I don't quite understand question 1. But as I have emphasized in the same comment above: boundary value problems are difficult. I cannot give you a ready made solution which will work for all choices of your parameters.

@farahnaz Do 2 things:

1. Change Digits:=20: to Digits:=15:
  This makes the whole thing go much faster.
2. Add the lines I gave you above at the very bottom. These were the lines:

sol:=dsolve(newsys2 union bcs union {bcs2,(D@@2)(h2)(1)=1}, numeric,approxsoln = [omega2 = 2.08*10^13, h1(theta) = 5*10^7*theta*(1-theta)*(1/2-theta), h2(theta) = 0.05, h3(theta) = 7*10^6*theta*(1-theta)*(1/2-theta), h4(theta) = 5*10^6*theta*(1-theta)*(1/2-theta)], abserr = 0.1,initmesh=1024);

plots:-odeplot(sol,[seq([theta,cat(h,i)(theta)],i=1..4)],thickness=3);

plots:-odeplot(sol,[theta,h2(theta)]);

### Finally, run the whole thing from the restart at the top. Ignore the error messages comming from the loop.
### Once you see the bottom lines working, i.e. when you see that pictures are actually produced, then start cleaning up the mess and that could involve removing the entire loop.
You will want to keep the definition of newsys2, bcs, and bcs2 since they are used at the bottom.

@acer Responding to

But I only know of one way to make such a policy be implemented by the administrators of this site: we members (who currently have the ability to do so) would all have to stop deleting the spam.

I'll give it a try.

@farahnaz The value of omega2 (remember that we replaced omega^2 with omega2) is found by dsolve.
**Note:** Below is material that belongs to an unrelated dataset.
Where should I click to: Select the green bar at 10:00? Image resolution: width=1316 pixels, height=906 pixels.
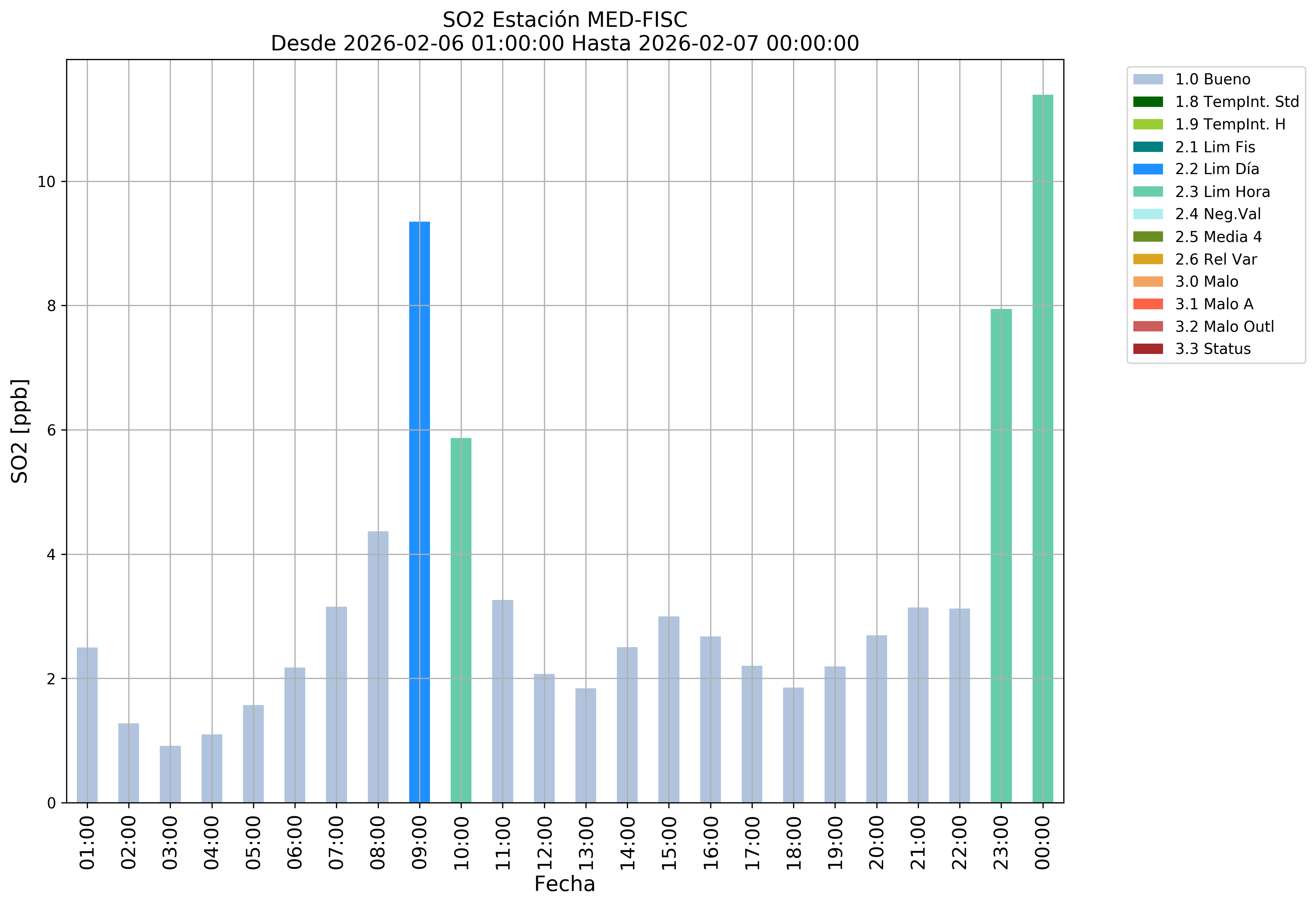[461, 620]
I didn't make it up.
What I did do was to give dsolve a start value for omega2. That start value omega2 = 2.08*10^13 was found from using my homemade procedure, which requires an approximate solution.
As an approximate solution in my procedure I actually used the one we previously used:

[omega2 = 1, h1(theta) = theta*(1-theta), h2(theta) = sin(Pi*theta), h3(theta) = theta*(1-theta), h4(theta) = theta^2*(1-theta)^2]

i.e. we were trying to find a solution with zeros only at the end points.

But my procedure found a solution which more resembles the one I subsequently used on dsolve:

[omega2 = 2.08*10^13, h1(theta) = 5*10^7*theta*(1-theta)*(1/2-theta), h2(theta) = 0.05, h3(theta) = 7*10^6*theta*(1-theta)*(1/2-theta), h4(theta) = 5*10^6*theta*(1-theta)*(1/2-theta)]

i.e. a solution with zero(s) also in the interior of the interval.

When I used my own procedure I didn't use a loop nor did I use a try... end try construction. I started with the b found in our previously successful attempt for another (but somewhat similar) system, b=(D@@3)(h2)(1).
My procedure has to solve the total set of boundary conditions for (in this case) 14 unknowns. It couldn't do that when using (D@@3)(h2)(1) so I quite simply tried using (D@@3)(h2)(1) = 1 as the extra condition and had success.
End of story.

My advice is to play with these things. Don't start out with a loop etc. Try one extra condition at a time. Use all the options you know of, try changing them etc.
Boundary value problems are definitely more difficult to deal with than initial value problems.